Benny mengatakan bahwa pihak-pihak yang berseberangan harus patuh dengan pemerintah karena 2 kali pilpres sebelumnya dimenangkan oleh kubu Jokowi.

"Pak kita ini pemenang pilpres, kita ini besar. Tapi serangan lawan ini masih terus. Sarannya adalah amplifikasi program program dan keberhasilan bapak melalui kemenko," kata Benny dikutip pada Senin, (28/11/2022).

Pria yang menjabat sebagai Waketum OKK DPP Partai Nahura tersebut bilang, para relawan sudah sangat gemas dengan perlakukan mereka yang berseberangan dengan pemerintah.  
Mereka telah mencemarkan nama baik, menyerang pemerintah, adu domba, hasut bahkan penyebaran kebencian.

Mengenai hal tersebut, relawan pro Jokowi siap memerangi kubu yang berseberangan.
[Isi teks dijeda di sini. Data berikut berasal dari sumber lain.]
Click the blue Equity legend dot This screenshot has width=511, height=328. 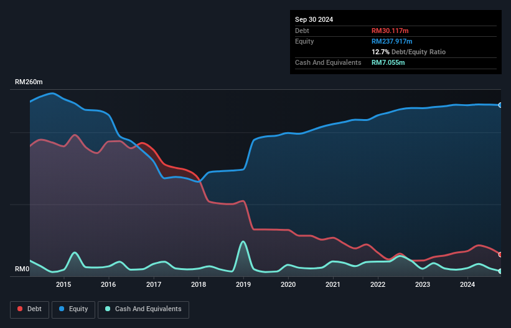(x=62, y=309)

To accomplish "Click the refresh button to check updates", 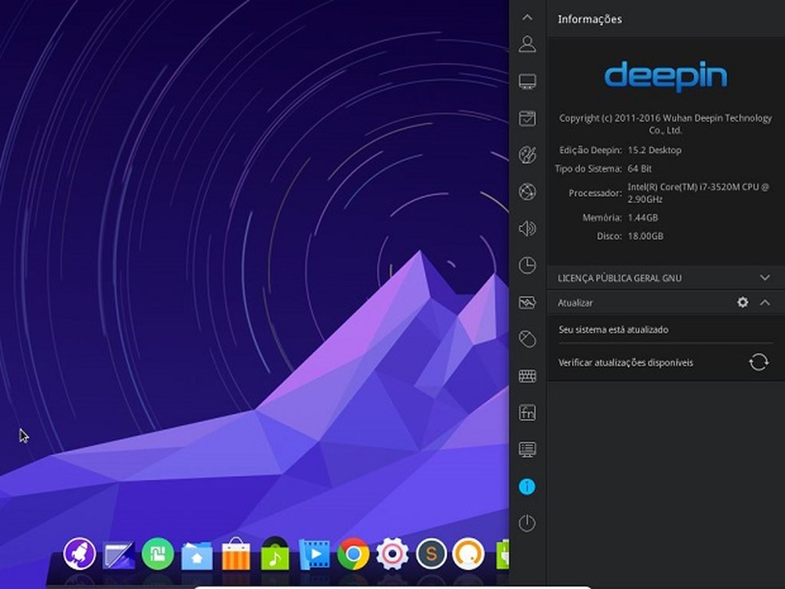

Bila perlu tempur di lapangan.

Baca Juga: 8 Stadion di Qatar Tempat Diselenggarakannya Piala Dunia 2022, Sudah Tahu?

"Kita gemes pak ingin melawan mereka kalau mau tempur lapangan kita lebih banyak," ucap Benny.

Namun, jika mantan Gubernur DKI Jakarta itu tidak mengindahkan saran relawan, maka jalan yang harus ditempuh adalah penegakan hukum yang harus ditata oleh pemerintah.

"Semua bisa dijerat dengan hukum. Nah penegakan hukum ini yang harus dilakukan. Karena jika tidak, kami hilang kesabaran ya sudah kita yang melawan mereka di lapangan," ujarnya.

Presiden Jokowi yang ada di hadapannya langsung menanggapi saran Benny Ramdhani, Kepala Badan Perlindungan Pekerja Migran Indonesia (BP2MI) tersebut.

"Baik dikencengin," jawab Jokowi singkat.